A more perplexing dilemma however, is determining the best business model and strategy to lift agriculture from the production of low value staple food commodities higher up the value chain to make the best of the opportunities.
It was not by chance that the 45th World Economic Forum (WEF) held recently in Davos (Switzerland) placed the issue of food security for more than 7.2 billion people in the world to the forefront of its agenda.
This fact clearly shows the increasingly important role that food producers and suppliers play and most notably highlight Vietnam’s critically important role in ensuring food security in the world.
However, despite being one of the world’s leading agro-forestry-fishery exporters, Vietnam’s agriculture reveals weaknesses— low value products at cheap prices, inefficient use of land and natural resources, limited agricultural investment and poor hygiene and food safety.
With the current status of productivity and quality of agricultural products, Vietnamese farmers and businesses are in a pickle to take advantage of the coming golden opportunities absent extensive investment and renovation. Thus, opportunities could be missed and leave Vietnam stagnant, producing low value commodities.
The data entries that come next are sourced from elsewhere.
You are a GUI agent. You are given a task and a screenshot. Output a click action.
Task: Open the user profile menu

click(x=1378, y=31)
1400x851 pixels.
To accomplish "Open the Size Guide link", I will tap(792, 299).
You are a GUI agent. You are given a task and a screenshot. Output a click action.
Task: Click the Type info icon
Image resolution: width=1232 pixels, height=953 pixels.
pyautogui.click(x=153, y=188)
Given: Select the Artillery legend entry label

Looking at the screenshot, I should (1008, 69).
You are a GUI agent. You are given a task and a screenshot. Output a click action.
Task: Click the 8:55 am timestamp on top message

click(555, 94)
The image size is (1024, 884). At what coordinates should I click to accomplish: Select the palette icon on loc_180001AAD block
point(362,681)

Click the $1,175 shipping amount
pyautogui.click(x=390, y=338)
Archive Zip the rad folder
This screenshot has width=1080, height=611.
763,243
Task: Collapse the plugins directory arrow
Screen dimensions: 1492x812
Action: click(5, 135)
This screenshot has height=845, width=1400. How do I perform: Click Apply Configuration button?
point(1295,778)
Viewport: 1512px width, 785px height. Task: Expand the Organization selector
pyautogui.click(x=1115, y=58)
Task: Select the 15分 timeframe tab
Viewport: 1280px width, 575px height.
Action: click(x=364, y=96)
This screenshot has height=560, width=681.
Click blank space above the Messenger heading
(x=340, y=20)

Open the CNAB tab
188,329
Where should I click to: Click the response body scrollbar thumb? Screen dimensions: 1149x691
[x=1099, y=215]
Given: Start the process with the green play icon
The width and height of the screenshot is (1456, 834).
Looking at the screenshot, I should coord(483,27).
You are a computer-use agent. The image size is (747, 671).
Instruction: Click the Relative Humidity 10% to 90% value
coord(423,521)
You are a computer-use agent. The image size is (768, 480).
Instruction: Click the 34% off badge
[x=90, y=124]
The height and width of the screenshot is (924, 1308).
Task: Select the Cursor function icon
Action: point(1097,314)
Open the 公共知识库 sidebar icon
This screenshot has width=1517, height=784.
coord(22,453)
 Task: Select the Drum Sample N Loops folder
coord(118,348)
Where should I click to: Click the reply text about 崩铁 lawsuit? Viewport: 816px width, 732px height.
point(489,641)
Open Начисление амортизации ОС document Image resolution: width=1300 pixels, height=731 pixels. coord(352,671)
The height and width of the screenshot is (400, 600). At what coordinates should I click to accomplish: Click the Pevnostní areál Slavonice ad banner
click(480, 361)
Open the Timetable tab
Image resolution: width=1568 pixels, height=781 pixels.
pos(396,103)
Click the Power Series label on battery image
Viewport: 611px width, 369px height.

Investors from the Republic of Korea, Australia and Japan are actively looking for favourable investment opportunities and have embarked on a number of land lease projects for production, processing and exports in Vietnam.
If Vietnamese farmers are off the mark in negotiating these agreements they could find themselves simply working as farm labour for foreign investors, or in other words – they will just be employees on their soil.
In the face of limited agricultural investment, foreign direct investment (FDI) inflows in agriculture are invaluable. Therefore it is critically important that these agreements be structured in a manner that enables local farmers and agro businesses to team up with foreign investors on an equal partnership basis.
On a positive note, in recent times, a series of big enterprises across many fields have shifted their investment in the agricultural sector to large-scale agricultural projects based on high-tech models which have brought higher efficiency.
The expanding capital inflows into the agricultural sector show that sufficient resources to restructure the sector are available – it’s just a matter of sitting down at the negotiating table and working out the details.
To this end however, businesses need the support of the government and more incentives to help entice foreign investors to fund land and infrastructure purchases as well as acquire the necessary technologies to revamp the agriculture sector.
To call for more agricultural investment, the Vietnam Ministry of Agriculture and Rural Development (MARD) has been working hand in hand with multinational groups to implement the public–private- partnership (PPP) model.
Additionally, the MARD, last year, drafted a strategy for attracting FDI in the agro- forestry- fisheries sector until 2030 for submission to the Prime Minister for approval.
Agriculture is the biggest advantage of Vietnam’s economy and it logically follows therefore that agricultural restructuring is crucially important in negotiating free trade agreements. Restructuring is seen as a monumental opportunity that will benefit the whole national economy.
Successful restructuring will not only enable Vietnam to become an agricultural power, but also a promoter of the industry and service sectors in furtherance of transforming into an industrialized and modern nation by 2020.